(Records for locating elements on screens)
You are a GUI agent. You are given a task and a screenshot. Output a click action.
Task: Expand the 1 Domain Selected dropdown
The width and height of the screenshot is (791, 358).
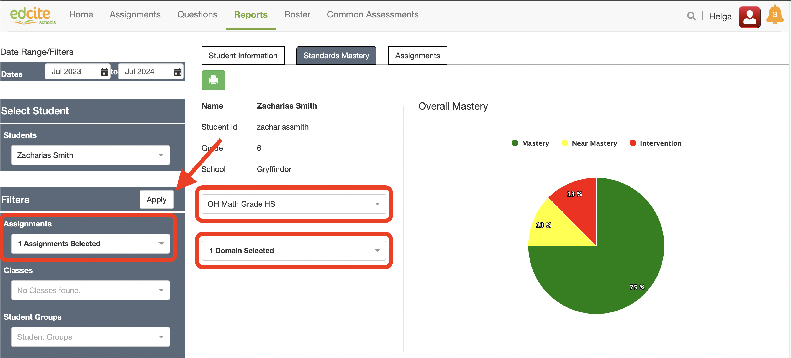coord(294,251)
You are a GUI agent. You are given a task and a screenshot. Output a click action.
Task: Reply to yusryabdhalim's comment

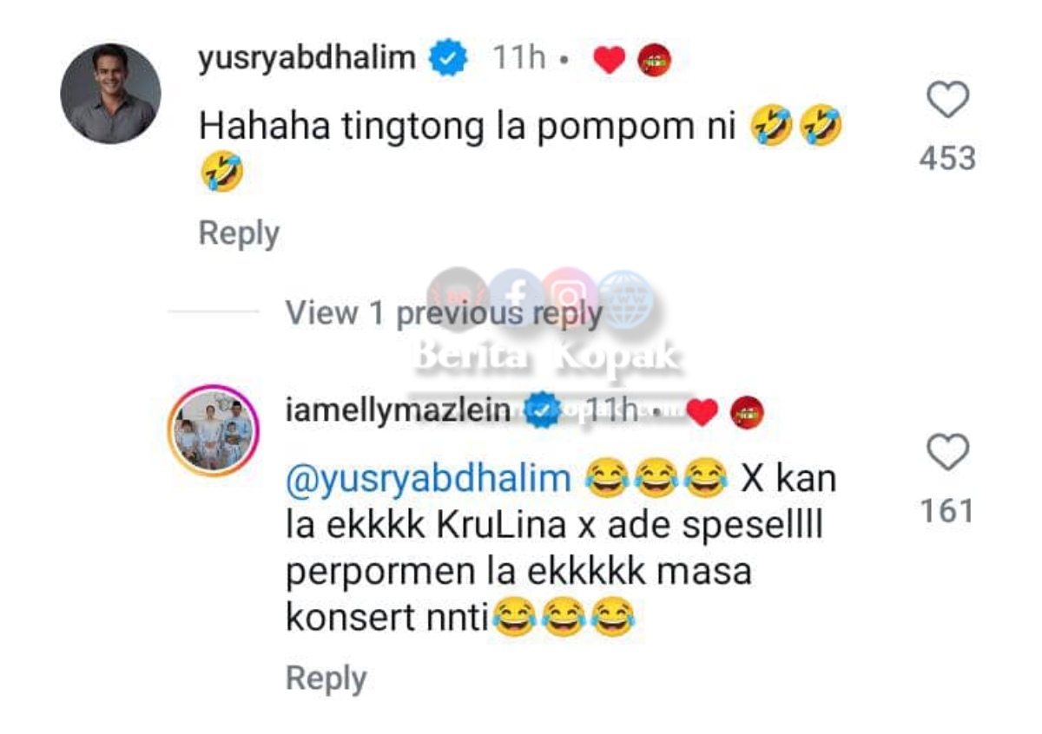click(239, 233)
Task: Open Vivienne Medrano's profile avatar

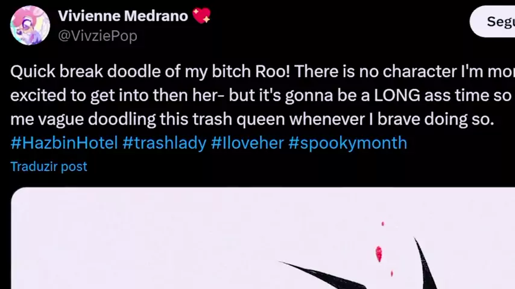Action: (30, 25)
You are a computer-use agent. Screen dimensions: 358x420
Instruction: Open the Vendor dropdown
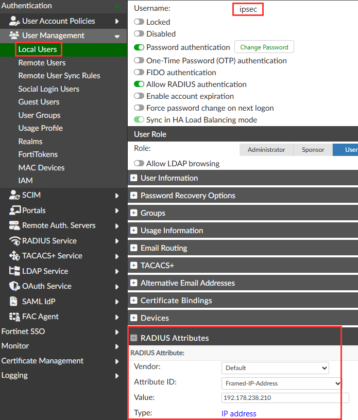275,368
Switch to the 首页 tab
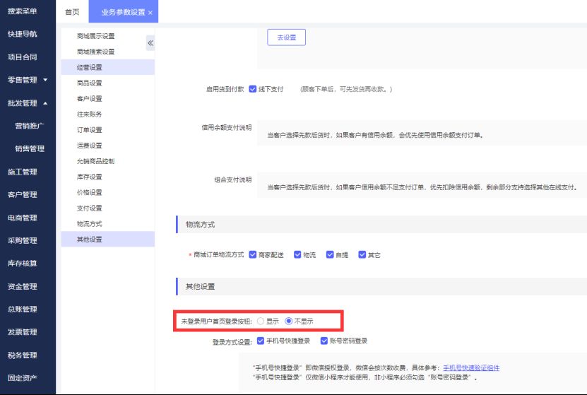Image resolution: width=587 pixels, height=395 pixels. pyautogui.click(x=72, y=12)
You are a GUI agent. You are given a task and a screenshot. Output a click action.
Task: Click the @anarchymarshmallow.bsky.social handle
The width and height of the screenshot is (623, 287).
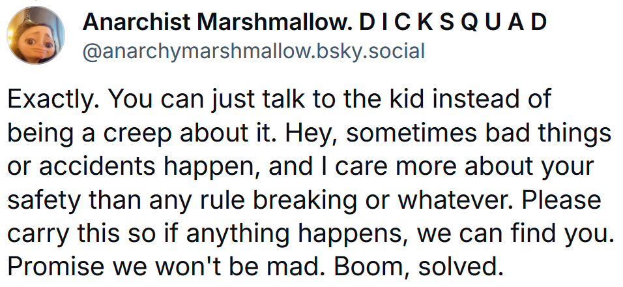click(x=254, y=50)
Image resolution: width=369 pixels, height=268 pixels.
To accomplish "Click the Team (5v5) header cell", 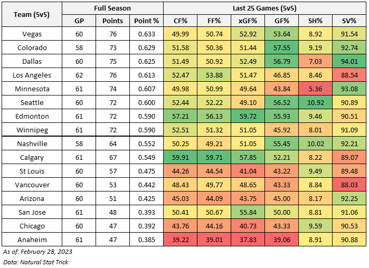I will coord(32,14).
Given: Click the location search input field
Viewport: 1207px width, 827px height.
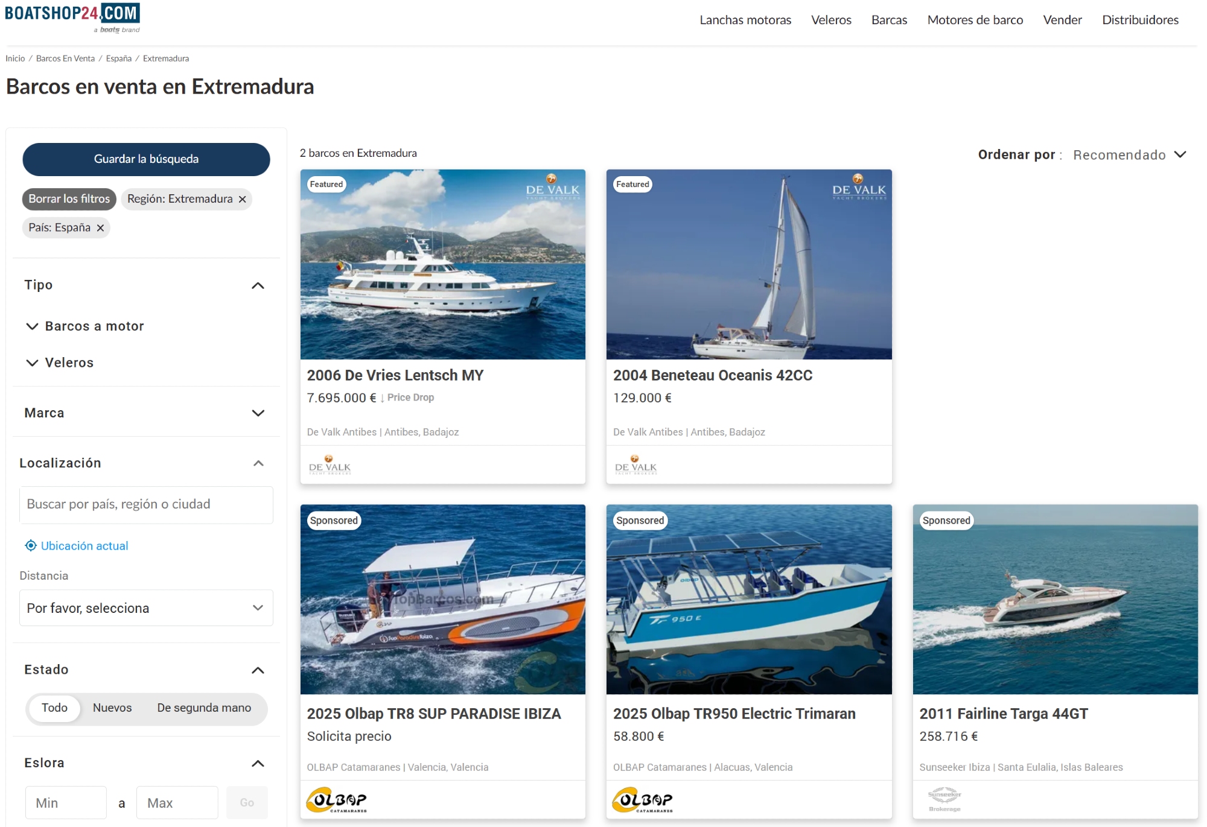Looking at the screenshot, I should tap(146, 504).
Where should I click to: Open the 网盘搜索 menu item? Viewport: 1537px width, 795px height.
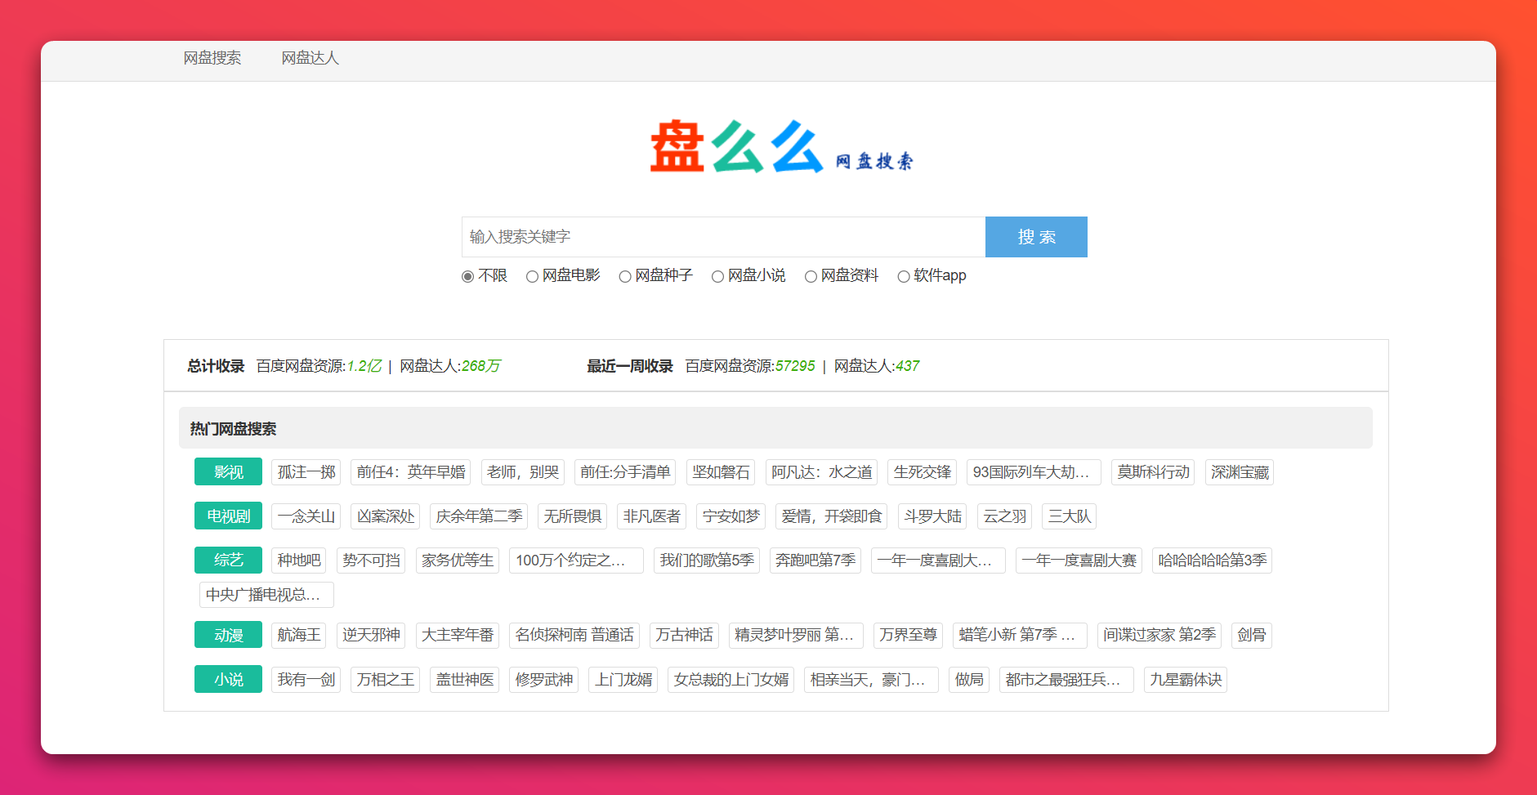(212, 58)
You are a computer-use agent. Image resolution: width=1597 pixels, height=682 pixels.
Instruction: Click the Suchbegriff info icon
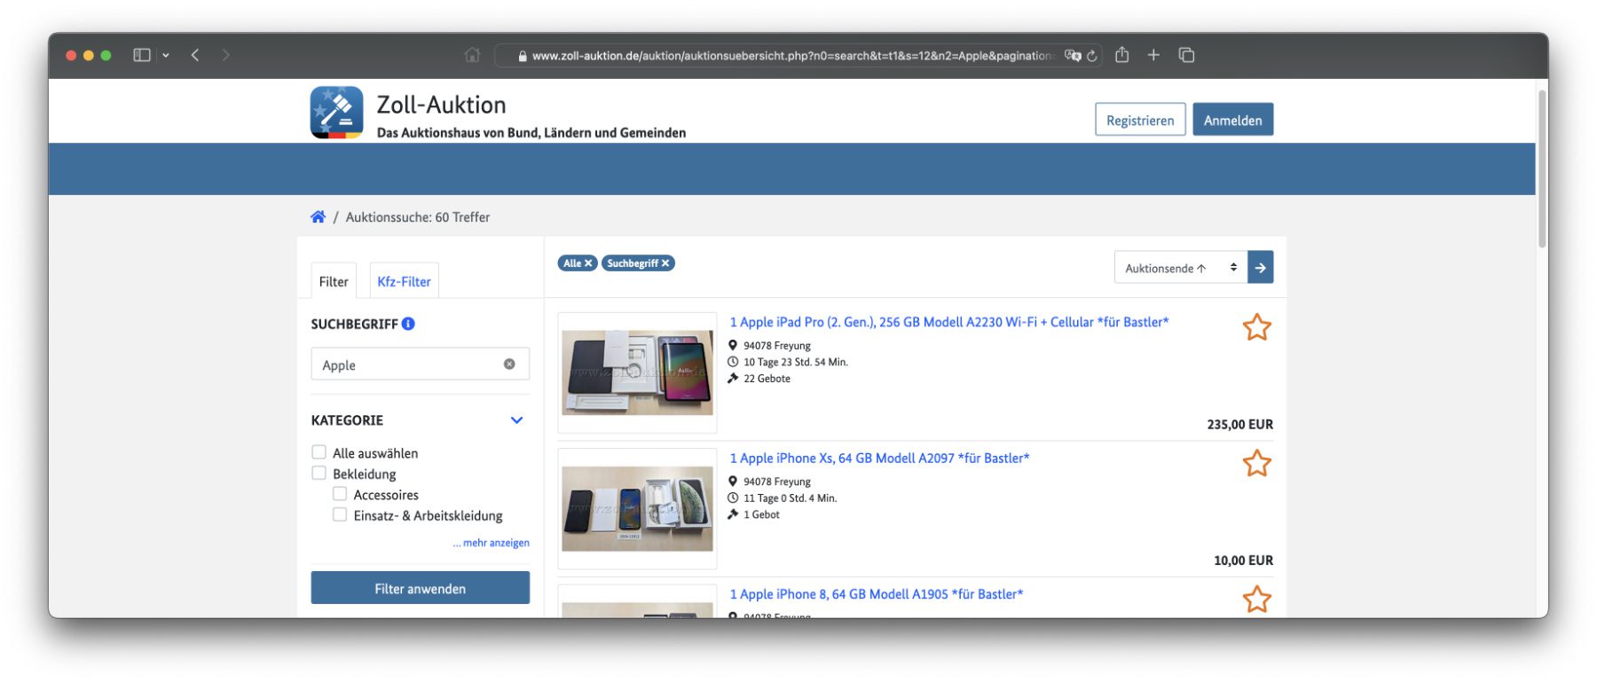tap(408, 324)
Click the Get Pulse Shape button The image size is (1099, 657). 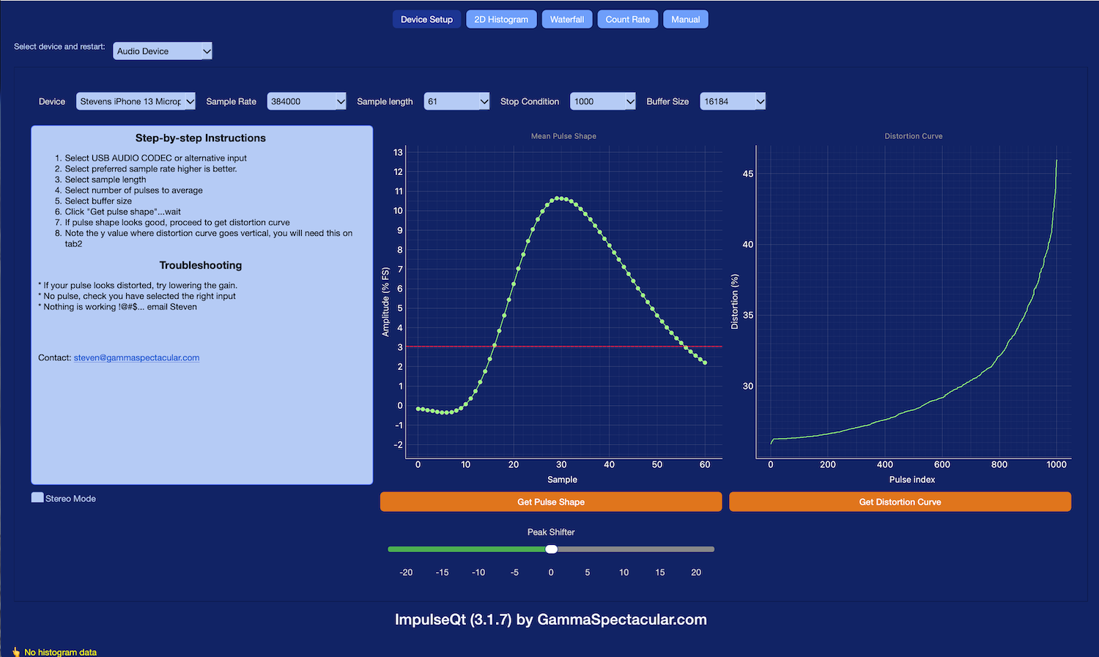click(550, 502)
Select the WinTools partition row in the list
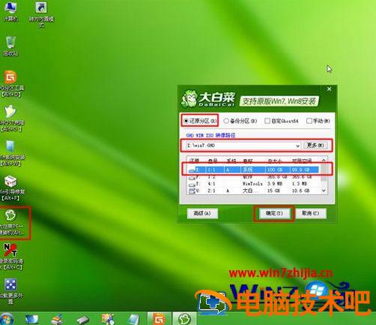376x325 pixels. [254, 184]
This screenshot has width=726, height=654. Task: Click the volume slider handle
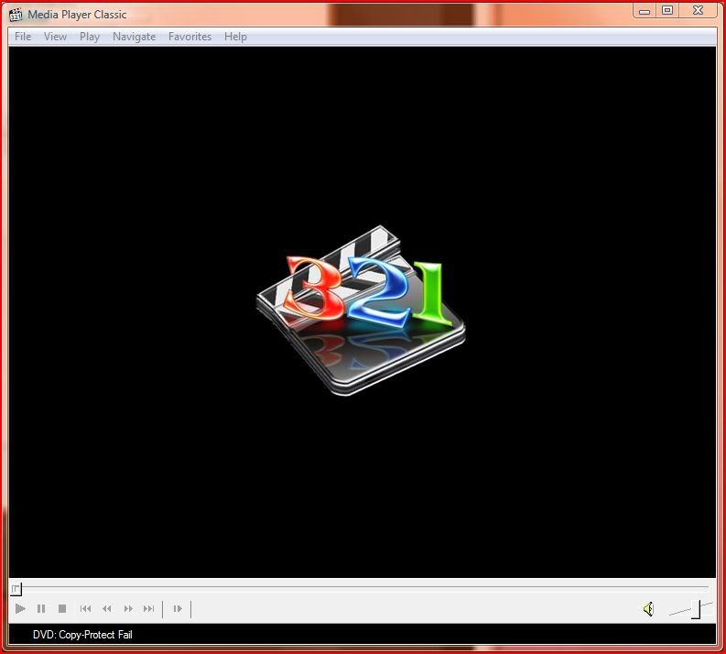[x=696, y=609]
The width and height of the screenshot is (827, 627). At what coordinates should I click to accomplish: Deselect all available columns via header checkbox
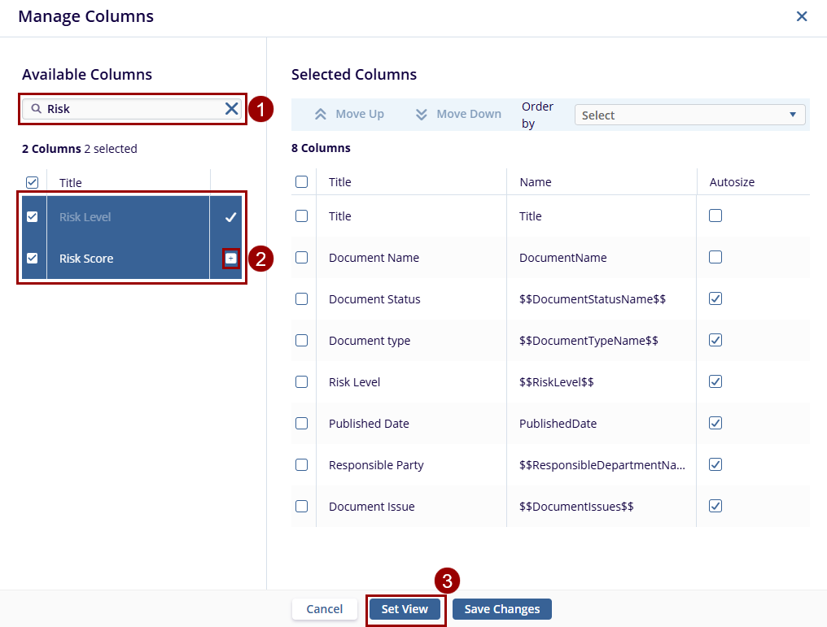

What this task involves - Pick out every line of the records above that contains the string "computer", treating uppercase and lowercase as distinct, and copy each of those lines.

Written answer -
You are a computer-use agent. Screen dimensions: 358x420
You are a computer-use agent. Image resolution: width=1597 pixels, height=682 pixels.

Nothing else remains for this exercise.